What does this mean? Effectively, this means the agent must pick and choose what business he or she is going to invest time in writing. A $1,000 homeowner policy paying $150 in commission must be completed in less than an hour to ultimately be profitable for the producer. And the sad fact is, to PROPERLY write a homeowners' policy will require more than an hour – maybe closer two or three.
Why would a HO policy take so long? Well, the basic underwriting data must be gathered, the information must be put in the system, the agent must discuss all the insured's exposures, an inspection should be done, the quotes must be gotten and compared (unless all companies provide the exact same coverages and options), the quote must be presented, and the policy must be bound. Again, to write a HO policy correctly requires more than 54 minutes (the break even point). And remember, this is only IF you write the account.
But consider a different situation where it's a package policy with a $1,000 HO, $2,500 PAP and a $300 umbrella. Is this profitable for the example agent based on Effective Production Time? Yes, if all the work can be done in less than three hours.
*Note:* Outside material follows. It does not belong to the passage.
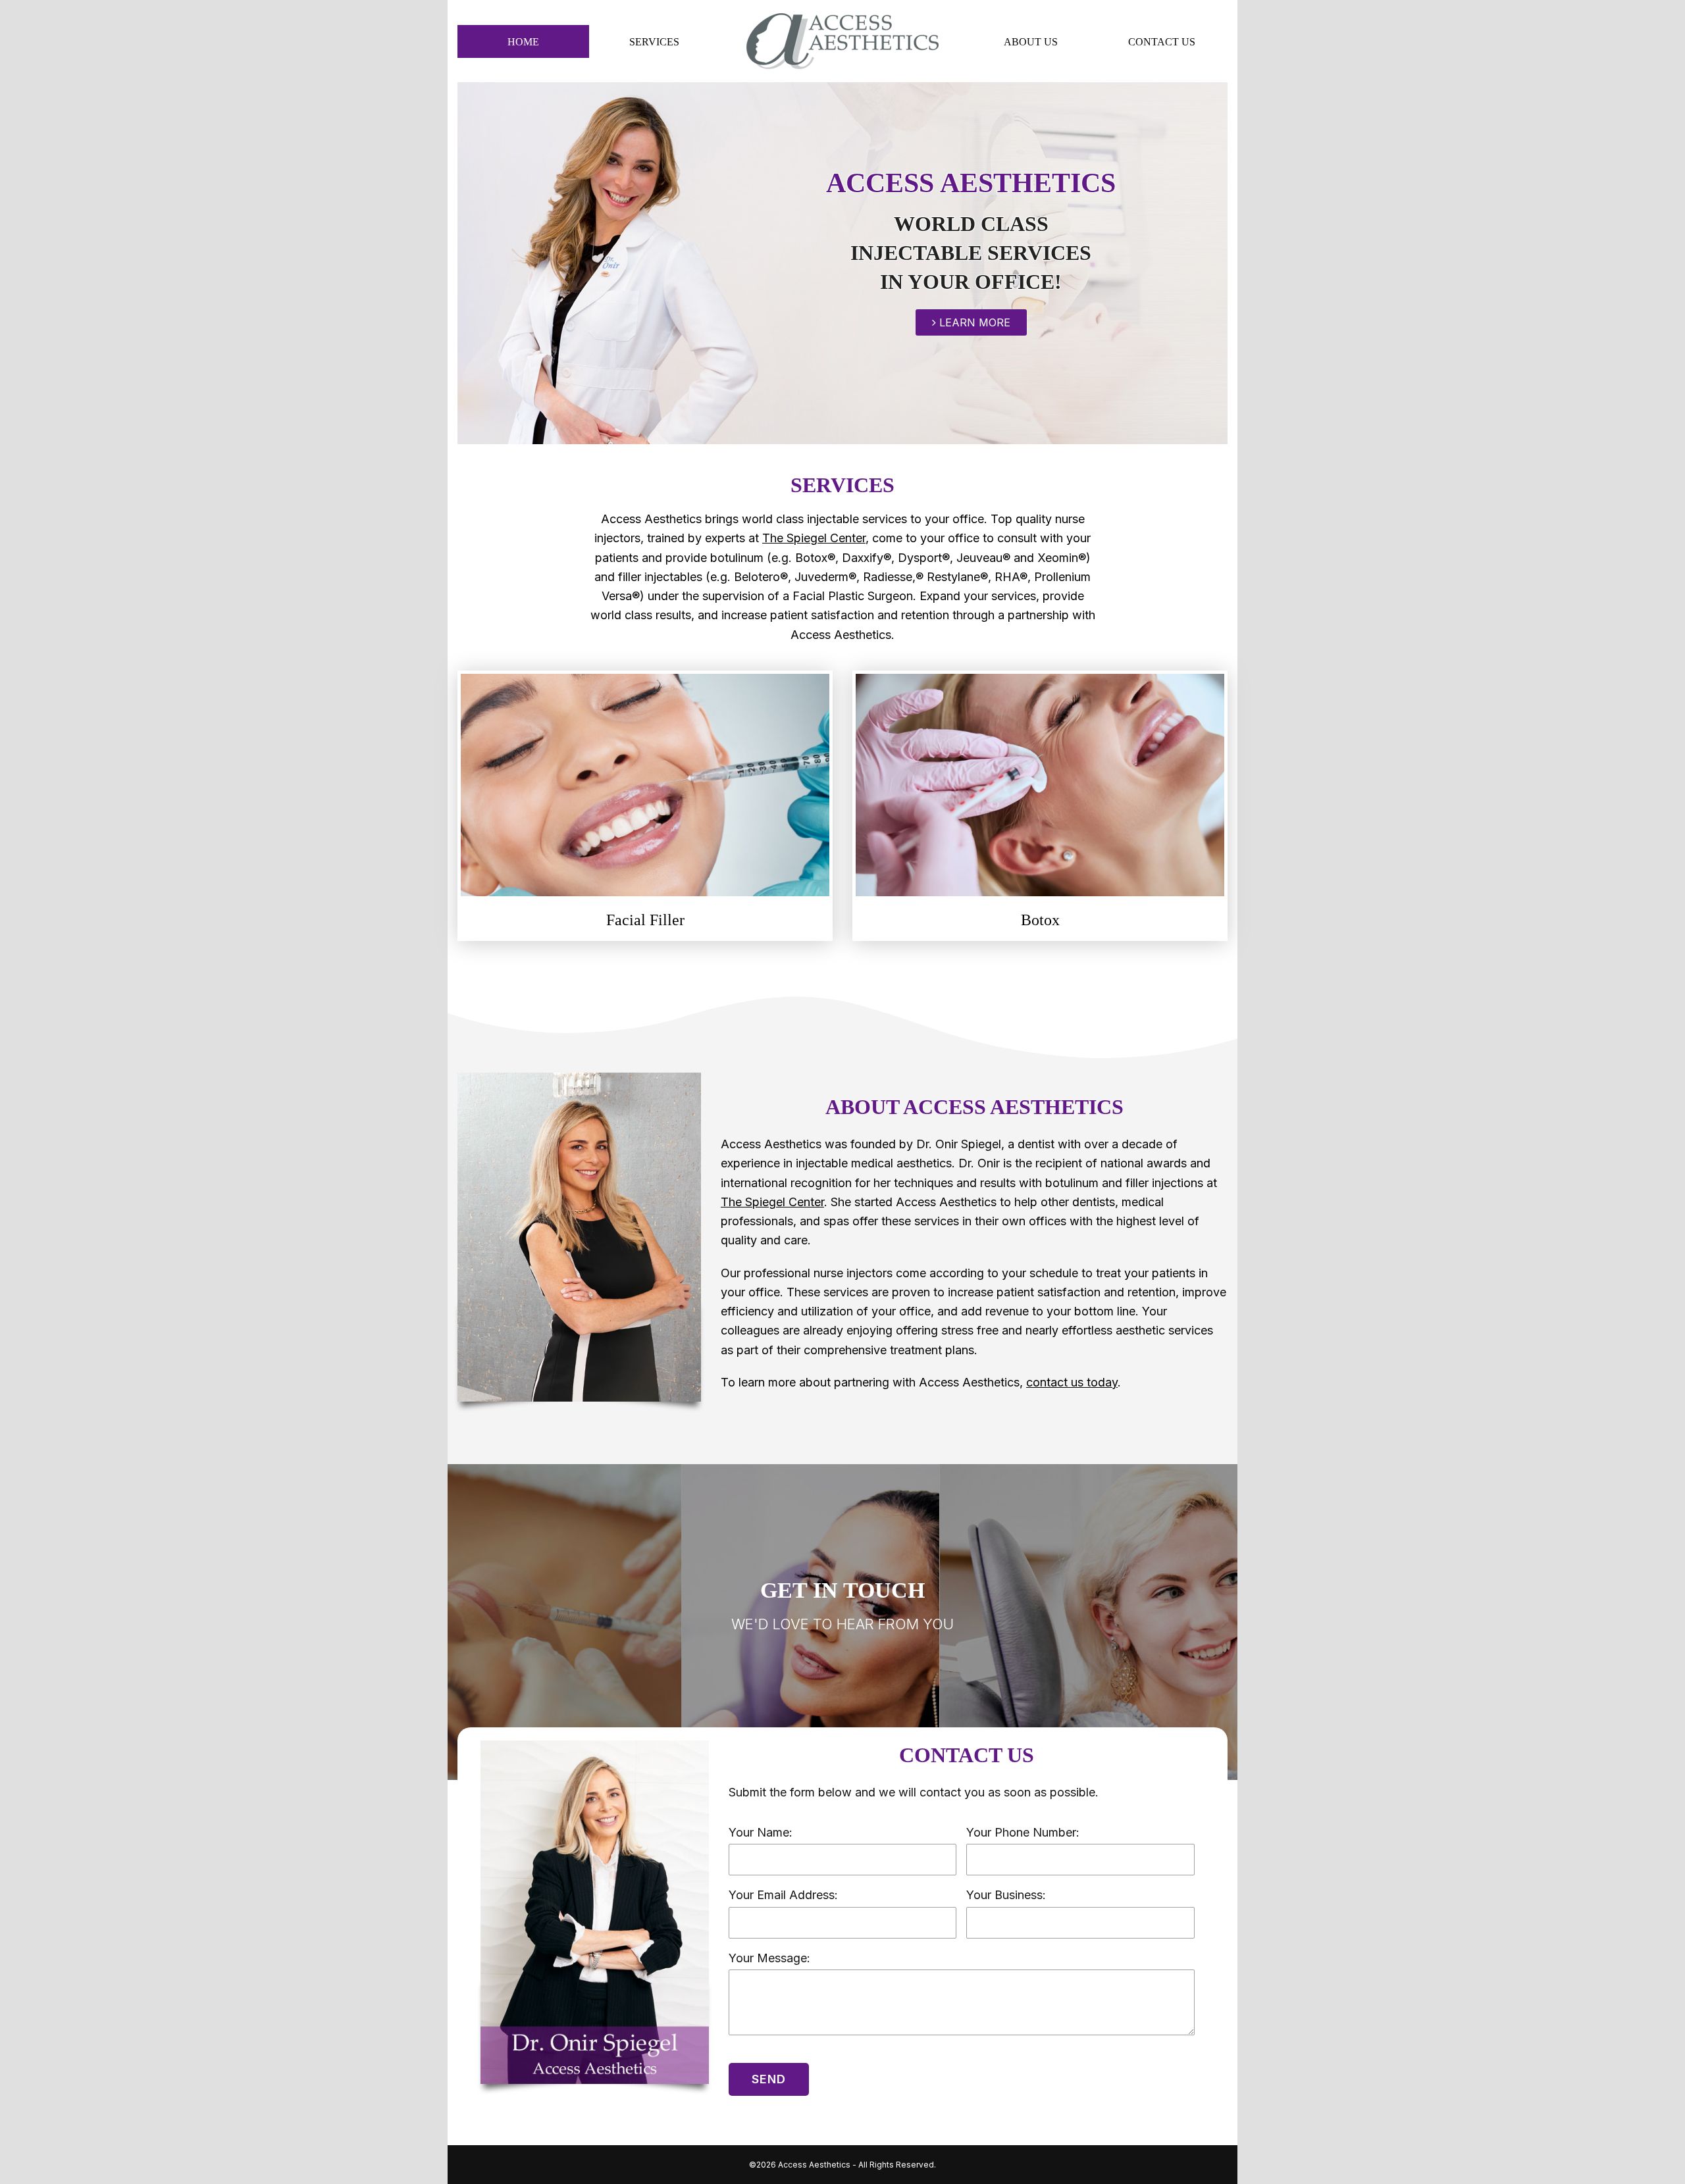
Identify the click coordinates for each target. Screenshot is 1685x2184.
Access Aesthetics (814, 2165)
To continue the “what if" scenarios; what if the agent is quoting a $20,000 premium commercial account that will pay $3,000 in commissions; is this profitable? Yes, if all the necessary production work can be completed and the client placed on the books with less than 18 hours of time invested.
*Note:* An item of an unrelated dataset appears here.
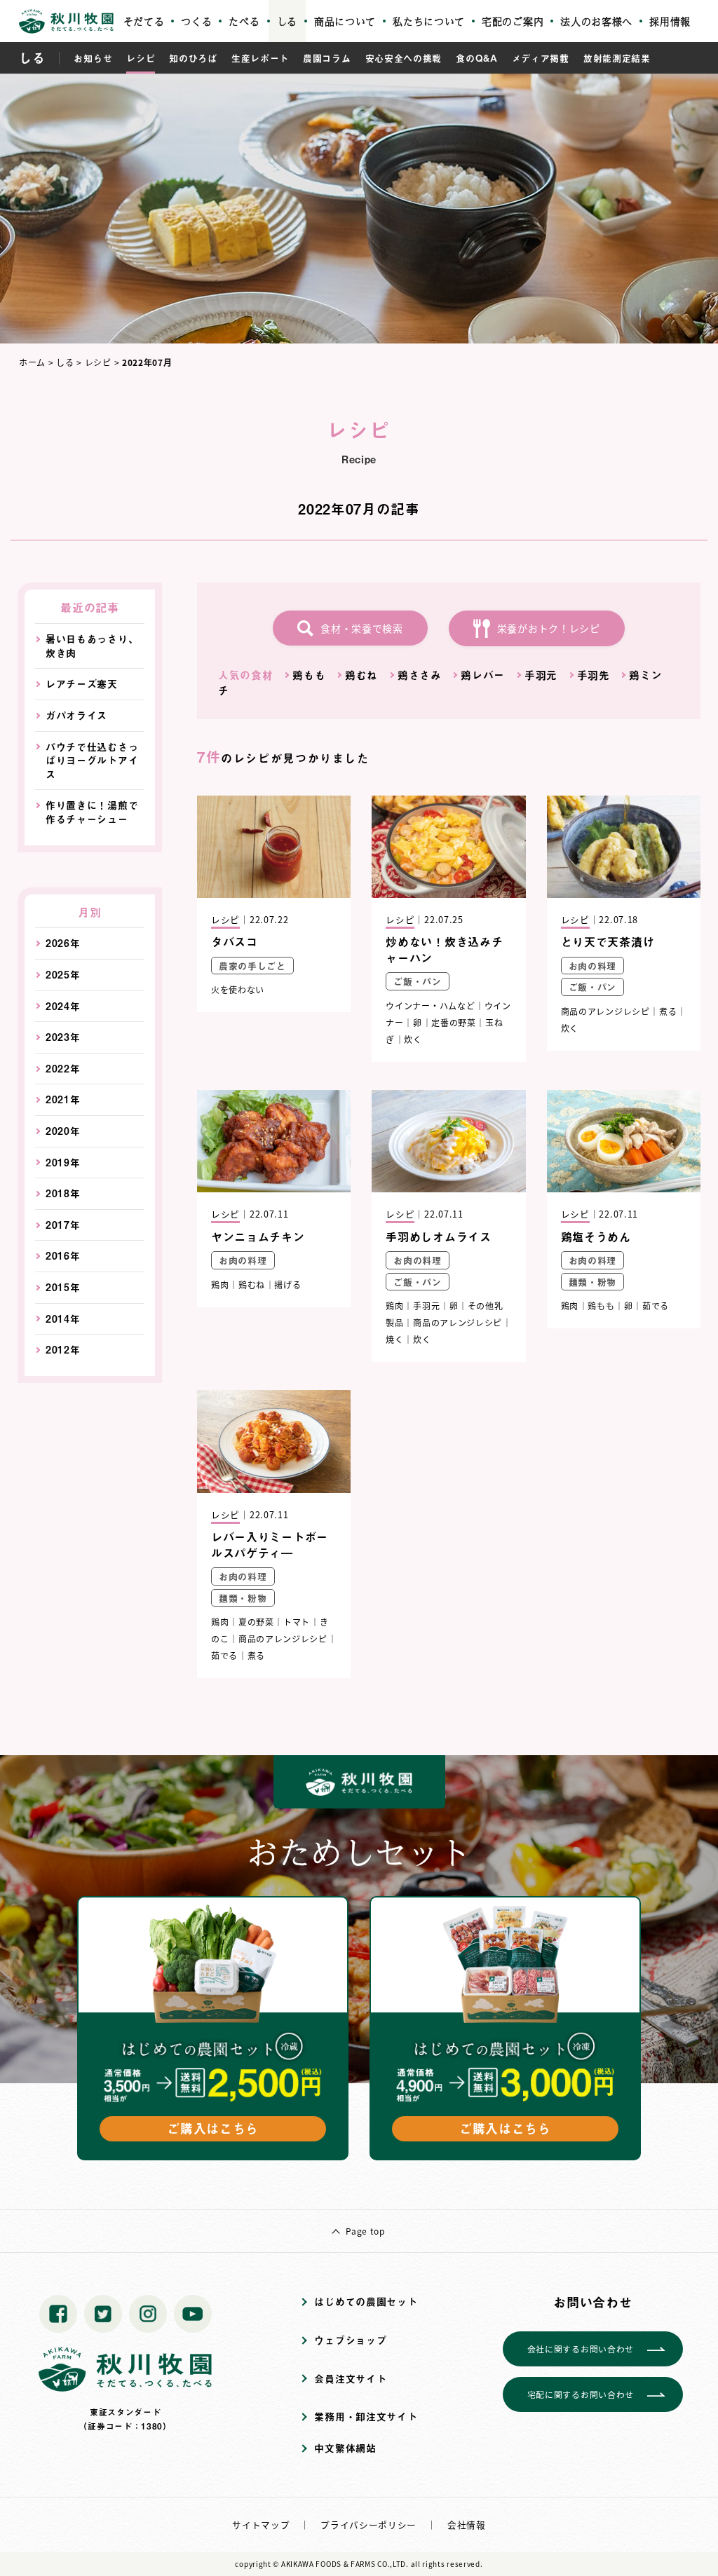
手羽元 (540, 675)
Estimating the time necessary to properly underwrite, risk (insurance) manage, answer the underwriter's questions and ultimately bind the business is of utmost importance in the light of the agency's effective production time. Don't let the lure of the commission hook you; make sure it's worth biting at and won't cost you down the road.
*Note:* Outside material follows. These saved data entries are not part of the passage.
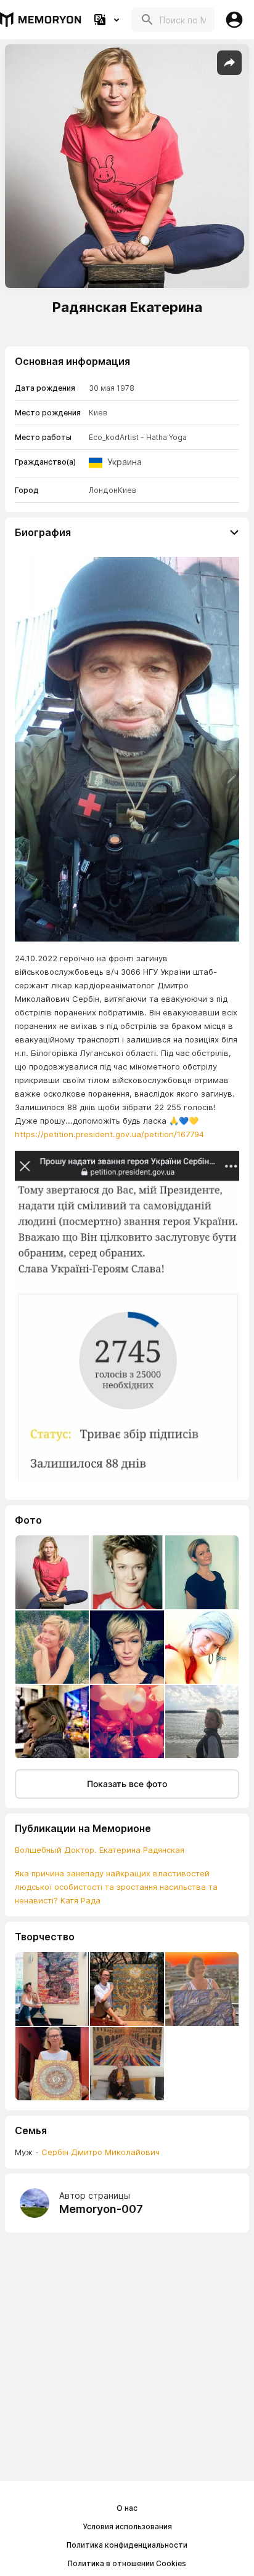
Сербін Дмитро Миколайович (100, 2152)
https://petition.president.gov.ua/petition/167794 (109, 1134)
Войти (234, 19)
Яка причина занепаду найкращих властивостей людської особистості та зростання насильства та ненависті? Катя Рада (116, 1886)
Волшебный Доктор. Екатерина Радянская (99, 1850)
However, there is another side to knowing and understanding Effective Production Time; with this information an agency can effectively analyze and possibly redesign the production department. If the agency discovers that too much of a good producer's time is spent on those “Other Activities" not aimed at new business production (specifically activities around managing renewal and daily issues of the current book), it can create a managing account executive position to take ALL the non-new-business production work off the producing account executive.
When the producing account executive and managing account executive work as a team, the amount of new business production more than eclipses the additional costs.
Another important application of Effective Production Time is assignment of responsibilities. This may be the step prior to the hiring of a managing account executive; basically, what duties can be assigned to someone other than, and less expensive than, the producer?
Assigning responsibilities to other team members can lower the required profitability threshold on individual accounts. However, an individual should not be assigned a job simply because they are “less expensive" than someone else; he or she must be fully capable of handling any responsibility assigned to them with only minimal guidance and supervision required. Space does not allow for a full exploration of this or the managing account executive positions; these are simply available options when the agency knows and understands effective production time.
Bringing it Together
Knowledge is the key to any agency's growth. Measure it to manage it. When the agency knows its realities, it can plan the most effective ways to manage those realities. Sometimes learning the reality of retention, closing and effective production time might be unpleasant, but no agency can fight a battle without taking stock of its strengths and weaknesses. The battle is profitable growth; a well-prepared and knowledgeable agency can win that battle.
Effective Production Time is the most important reality for any agency. With this information, more effective (and supported) business decisions and growth plans can be made.